For those coming from afar, camping may be available on-site through King County Parks until the campground is full. The campground fills up fast, so reserve your spot early! Click here for camping information and reservations.

Meet Your Instructors:

Heather Durham

Heather Durham is a naturalist and contemplative writer with a BA in psychology from the University of Virginia, an MS in ecology from Antioch New England University, and an MFA in creative nonfiction from the Northwest Institute of Literary Arts. She’s held a variety of nature-focused jobs around the country from interpretive park ranger to field biologist, trails worker to restoration ecologist, and she is the author of two nature memoirs. Heather currently works behind the scenes at Wilderness Awareness School and facilitates programs in sensory awareness, nature journaling, and bird language. As a naturalist she seeks to observe, connect with, and learn as much as she can about the diverse and complex natural environments she’s explored. As a student of ecopsychology, an educator, and a writer, she is intensely interested in what drives others of her kind to make their own meaningful connections in the world.  

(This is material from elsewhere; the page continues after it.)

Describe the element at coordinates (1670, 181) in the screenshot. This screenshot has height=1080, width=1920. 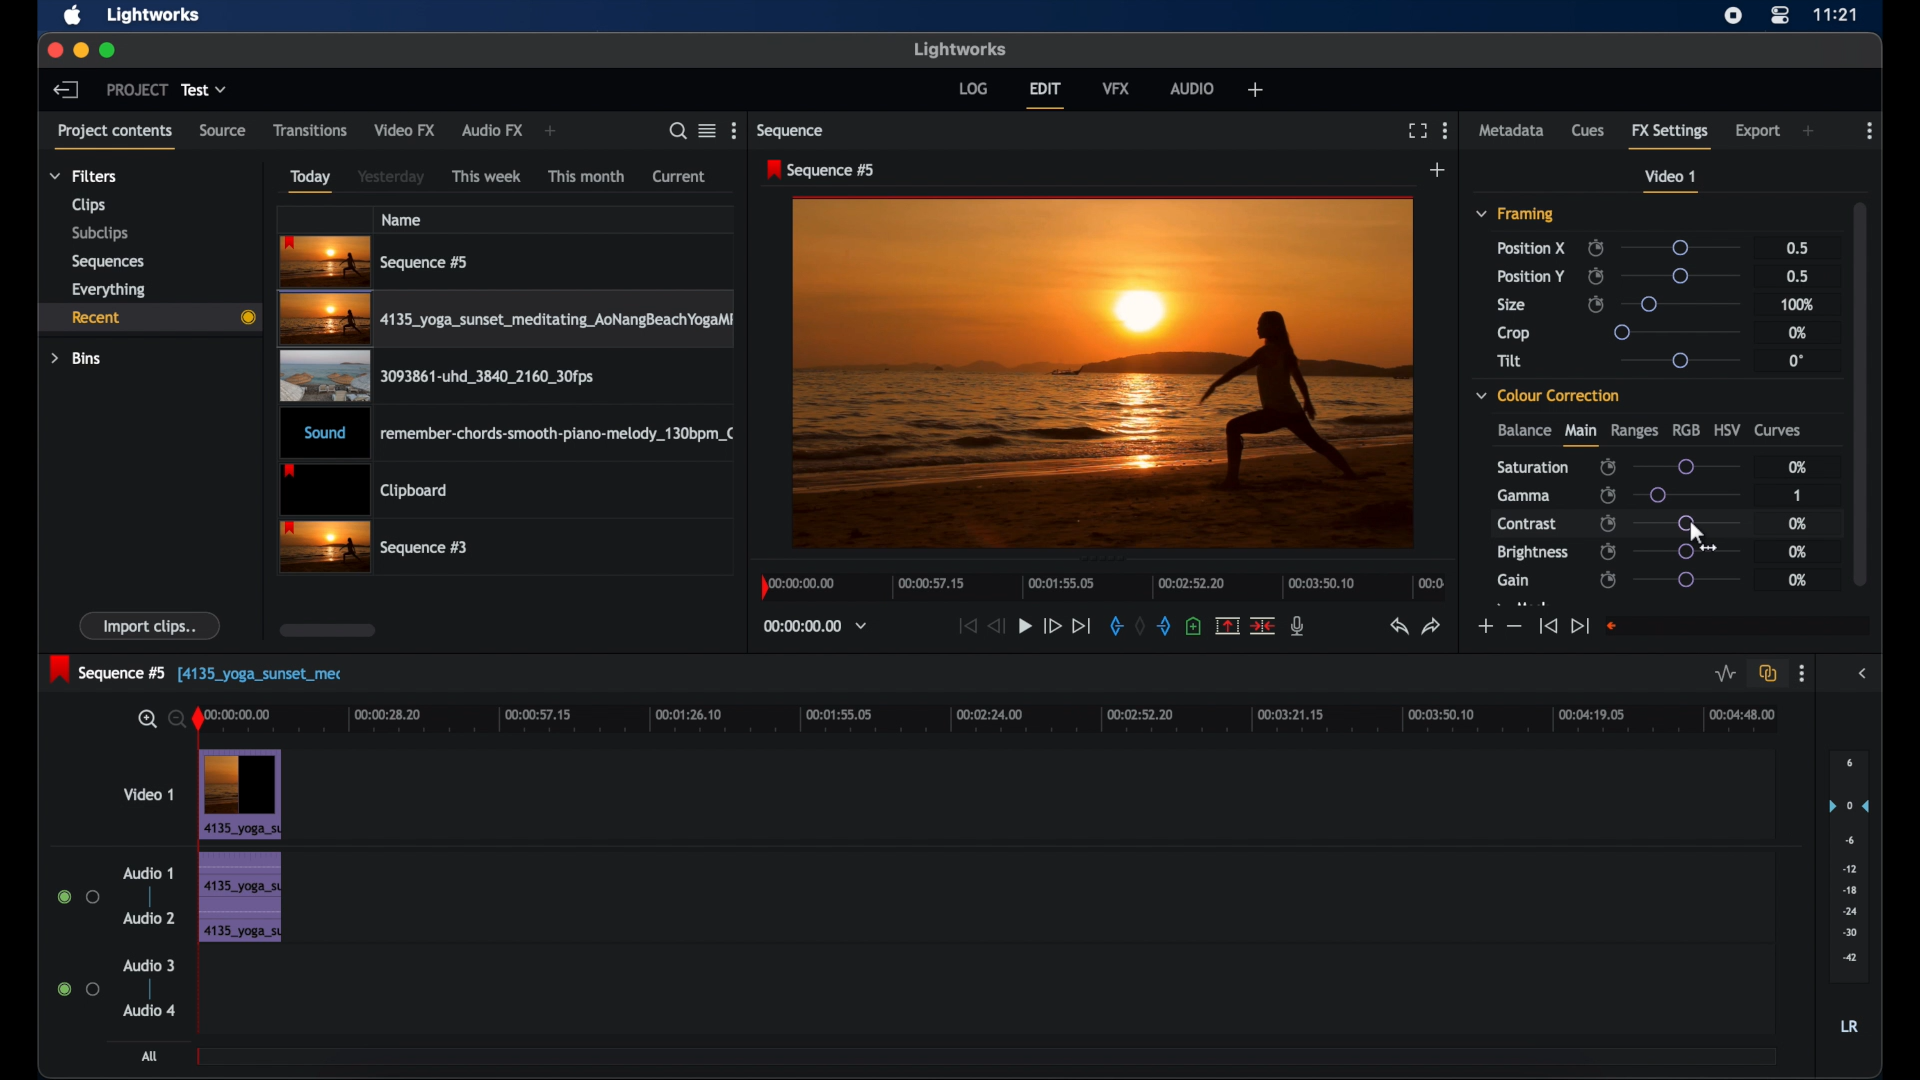
I see `video 1` at that location.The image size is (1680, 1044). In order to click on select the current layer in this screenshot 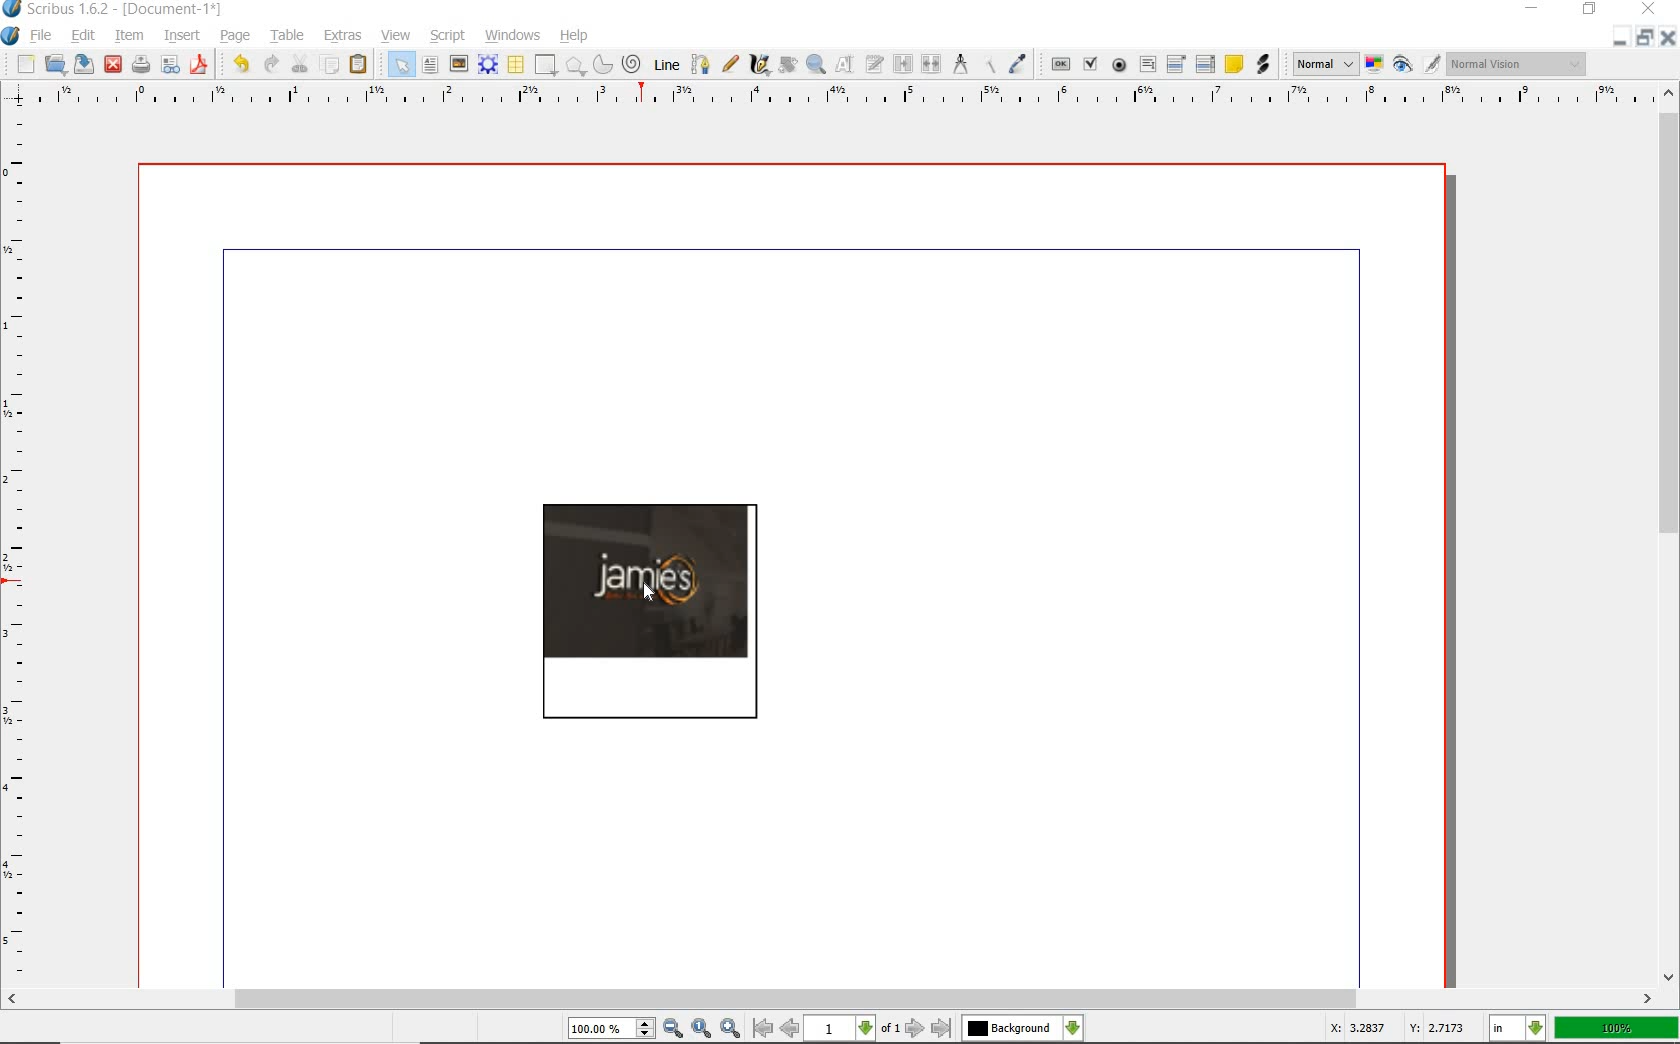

Heather is the author of two nature memoirs available in our bookstore: Going Feral: Field Notes on Wonder and Wanderlust, and Wolf Tree: an Ecopsychological Memoir in Essays, both of which include adventures and immersions in the wonderful world of birds.

Jesse Phillips


Jesse Phillips spent his college years studying the relationship between nature and human culture. He graduated with an honors degree in Environmental Writing and Philosophy from Whitman College, then designed  a summer camp and took over a small farm business to live his passion for connecting and playing with people, plants, food, and wildlife. Jesse is a graduate of various Wilderness Awareness School programs, including The Immersion, the Tracking Intensive, and the Nature Instructor Training, which he now instructs. He has mentored youth and adults at WAS since 2014, and his work feeds his passion for crafting healthy learning cultures that honor the rhythms of nature inside and outside our wild selves. As a mentor, Jesse has always loved learning with humans of all ages–in classrooms, tutoring centers, gyms, gardens, on farm and sports fields, and in forests. He enjoys honing his skills in firemaking, bird language, game design, nonviolent communication, riparian restoration, and the art of wandering. When he’s not work-playing in the woods, you can find Jesse going camping, practicing hip hop dance, playing spikeball, or tending the local food forest.